== The request ==
Decide whether each statement below agrees with the thread about Groq. Answer yes or no for each, and quote the exact words from the thread that decide it. (a) One commenter says they worked at Groq for two years. (b) The thread gives an email address for anyone interested in the total cost of ownership of Groq's system. (c) One commenter says most people are willing to spend millions to cut latency from 1000ms to 10ms.

Start Document

(no title)
trsohmers | 2 years ago
My professional independent observer opinion (not based on my 2 years of working at Groq) would have me assume that their COGS to achieve these performance numbers would exceed several million dollars, so depreciating that over expected usage at the theoretical prices they have posted seems impractical, so from an actual performance per dollar standpoint they don’t seem viable, but do have a very cool demo of an insane level of performance if you throw cost concerns out the window.
[0]: https://www.nextplatform.com/2023/11/27/groq-says-it-can-dep...
tome|2 years ago
Anyone with a serious interest in the total cost of ownership of Groq's system is welcome to email contact@groq.com.
trsohmers|2 years ago
A guarantee to match the cheapest per token prices is sure a great way to lose a race to the bottom, but I do wish Groq (and everyone else trying to compete against NVIDIA) the greatest luck and success. I really do think that the great single batch/user performance by Groq is a great demo, but is not the best solution for a wide variety of applications, but I hope it can find its niche.
Aeolun|2 years ago
John doe and his friends will never have a need to have their fart jokes generated at this speed, and are more interested in low costs.
But we’d recently been doing call center operations and being able to quickly figure out what someone said was a major issue. You kind of don’t want your system to wait for a second before responding each time. I can imagine it making sense if it reduces the latency to 10ms there as well. Though you might still run up against the ‘good enough’ factor.
I guess few people want to spend millions to go from 1000ms to 10ms, but when they do they really want it.
nickpsecurity|2 years ago
It was also on my list of things to consider modifying for an AI accelerator. :)
trsohmers|2 years ago
There should be a podcast release (https://microarch.club/) in the near future that covers REX's history and a lot of lessons learned.

End Document
Start Information supplied

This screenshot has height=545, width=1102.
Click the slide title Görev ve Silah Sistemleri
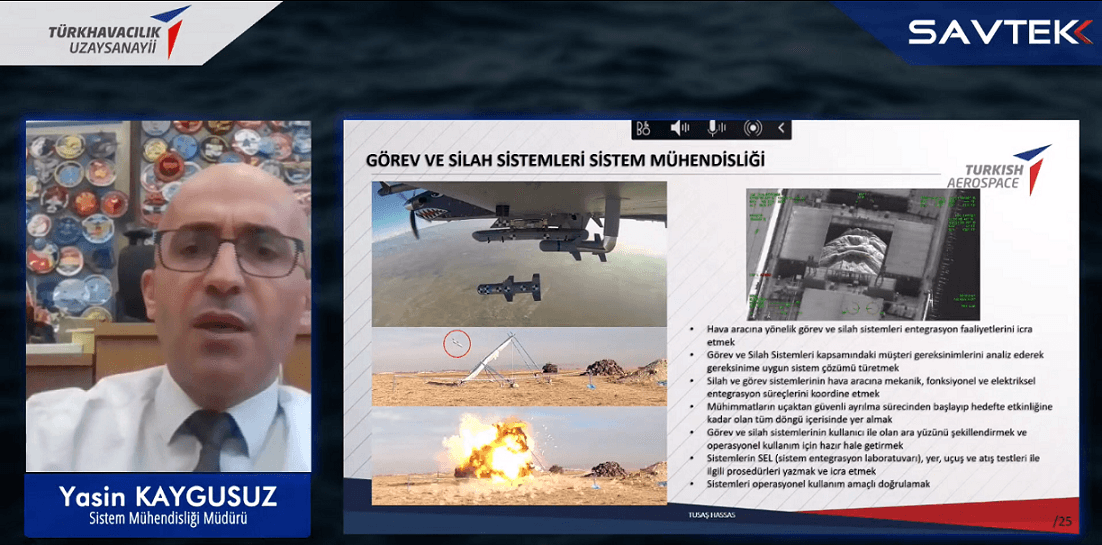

End Information supplied

== Result for this task ==
(a) Yes: "not based on my 2 years of working at Groq"
(b) Yes: "Anyone with a serious interest in the total cost of ownership of Groq's system is welcome to email contact@groq.com."
(c) No: "I guess few people want to spend millions to go from 1000ms to 10ms"